On February 26th, the Supreme Court is scheduled to hear oral arguments in Janus v. AFSCME, a case that could profoundly affect the ability of public-sector workers to improve their wages and working conditions. The case threatens the right of the majority of workers to bargain with their public employer, through their democratically elected union.
While the outcome of the case will affect about 17 million public-sector workers across the country, black women in particular could be hurt by Janus, as they are disproportionately represented in public sector jobs. They make up 17.7 percent of public-sector workers, or about 1.5 million workers.
Black women have the highest share of workers in the public sector: Share of public sector employment, by gender and race, 2016
|Group||Share of public sector employment|
Source: EPI analysis of Current Population Survey Outgoing Rotation Group, 2016
Black women have traditionally faced a double pay gap—a gender pay gap and a racial wage gap. EPI research has shown that black women are paid only 65 cents of the dollar that their white male counterparts are paid. However, unions help reduce these pay gaps.

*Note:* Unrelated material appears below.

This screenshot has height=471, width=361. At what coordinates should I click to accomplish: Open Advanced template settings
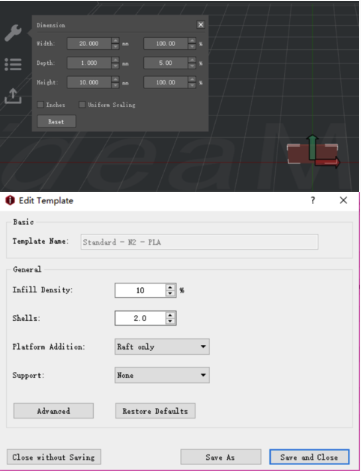pyautogui.click(x=53, y=411)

Working black women in unions are paid 94.9 percent of what their black male counterparts make, while nonunion black women are paid just 91 percent of their counterparts.
If the Supreme Court decides in favor of weakening unions, it will impact the future of democratic decision making in the workplace and the preservation of good, middle-class jobs in public employment that have traditionally benefited African American women who have chosen to serve the public for their careers.